「擬音語」のほうが、周りに訴えかける度合いが大きい。なにしろ、泣き声をあげるのですから、周囲の人間に聞こえます。それに対して、「擬態語」のほうは、声をあげずに涙をこぼすだけの泣き方なのでひそやかであり、他者への訴えかけは極めて弱い。近くに人がいなければ、泣いていることすら人に知られることはありません。

 こんなふうに、まずは頭で考えます。ところが、実際に調べてみると、涙も泣き声に拮抗する別の力を持っています。

男と女の泣き方は同じ?
明治時代の男女の泣き方

 ここでは、まず泣き声を写す「擬音語」に焦点をあてて、そこから浮かび上がる時代の認識を明らかにします。

「おんおん」「わっ」などの泣き声を写す「擬音語」が、肯定的な文脈で出現すれば、その時代は、声をあげて泣くことが許されていることを示していますね。その泣き声をあげているのが男性であれば、男が声をあげて泣くことが認められている時代だということが分かります。泣き声をあげるのは、周りの人間の耳目をひくので、時代の認識が現れやすいのです。
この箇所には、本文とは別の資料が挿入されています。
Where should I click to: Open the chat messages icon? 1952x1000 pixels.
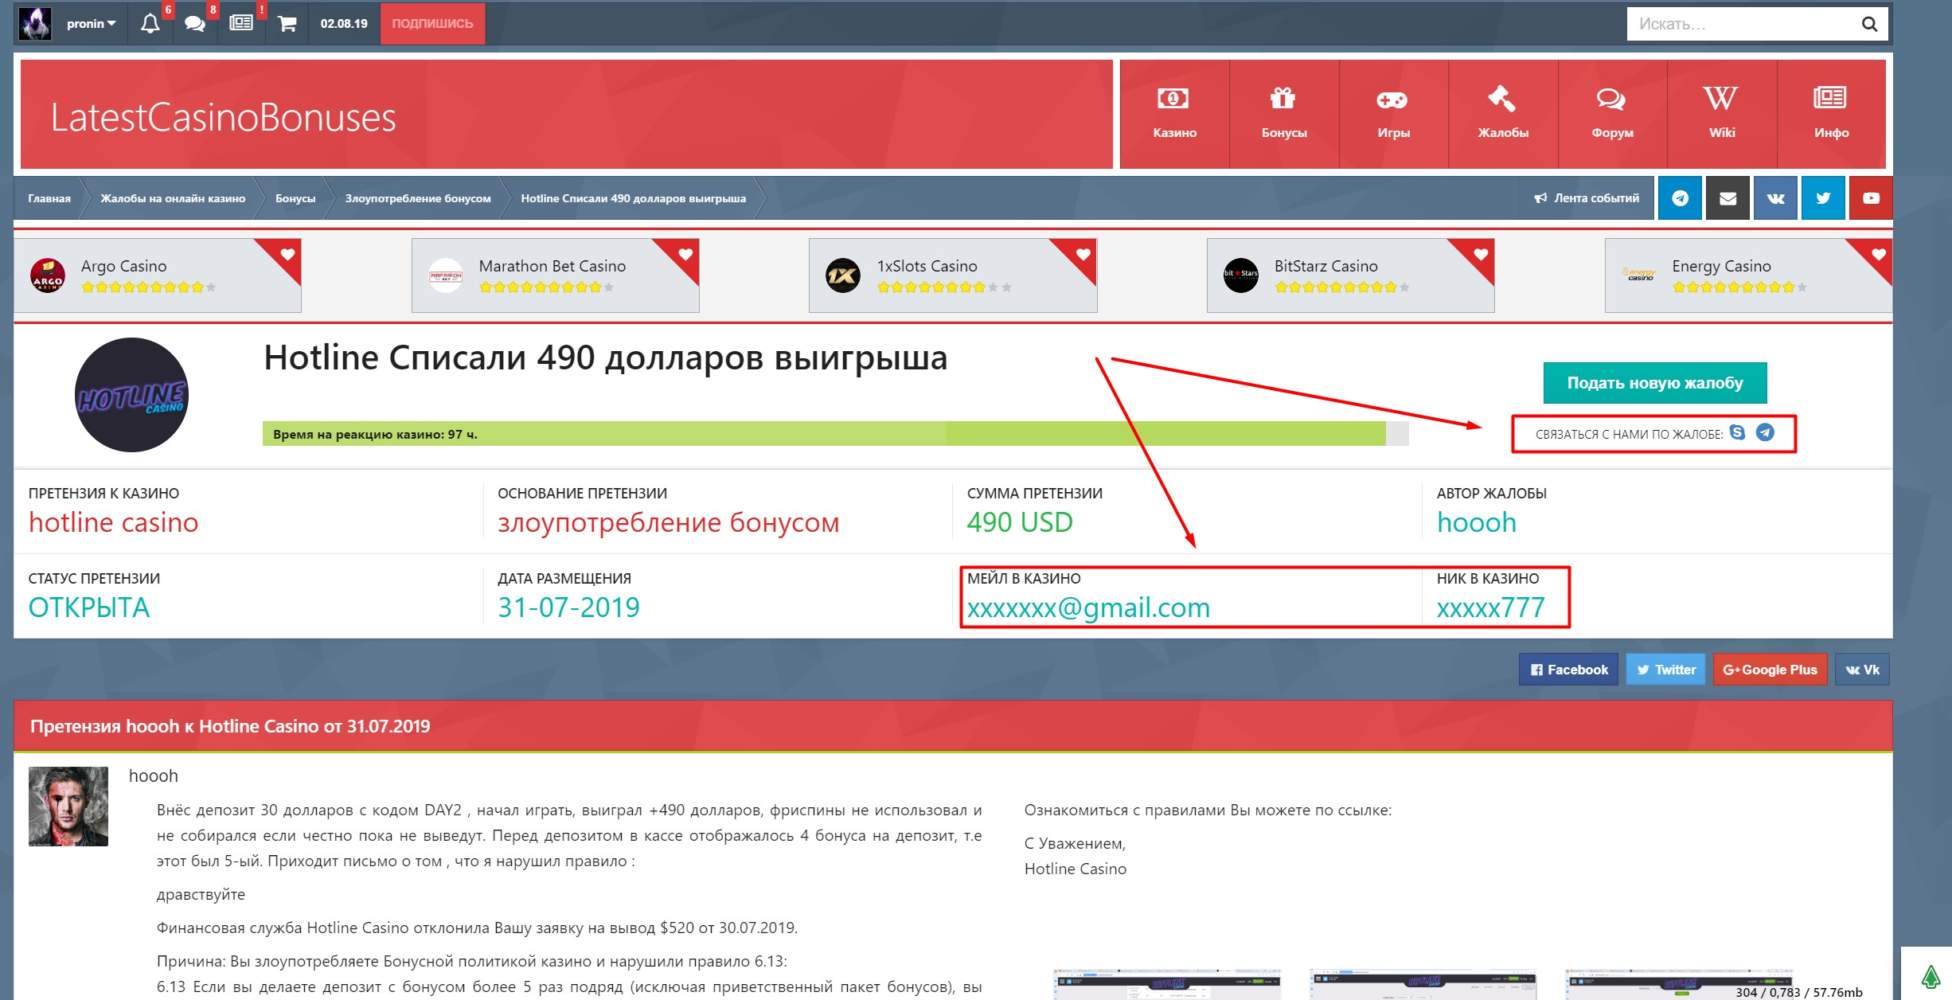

 また、ここで焦点を当てているのは、大人の泣く姿です。赤ん坊や幼児の泣き声や泣く様子は除きます。赤ん坊や幼児は、生理的現象によって泣くことが多く、大人と違って社会の認識に従って行動するわけではないからです。

 では、明治時代以降の「現代」の男女の泣き方を押さえていくことから、出発です。

 明治39年(1906年)の、伊藤左千夫の『野菊の墓』(注1)に、まず注目します。何回も映画化されていますので、ご存じの方も多いでしょう。

 この作品は、政夫と民子という2人の純粋で一途な恋愛が、親に引き裂かれて悲劇に終わる切ない小説。ですから、男女の泣く姿がよく出てきます。

『野菊の墓』で、泣き声を写す擬音語は、「おいおいおいおい」「すくすく」「ワッ」の3種類です。すべて、女性の泣き声です。

 一方、男性の泣き声を写す擬音語は全く出現しません。男は、声をたてて泣いていないのです!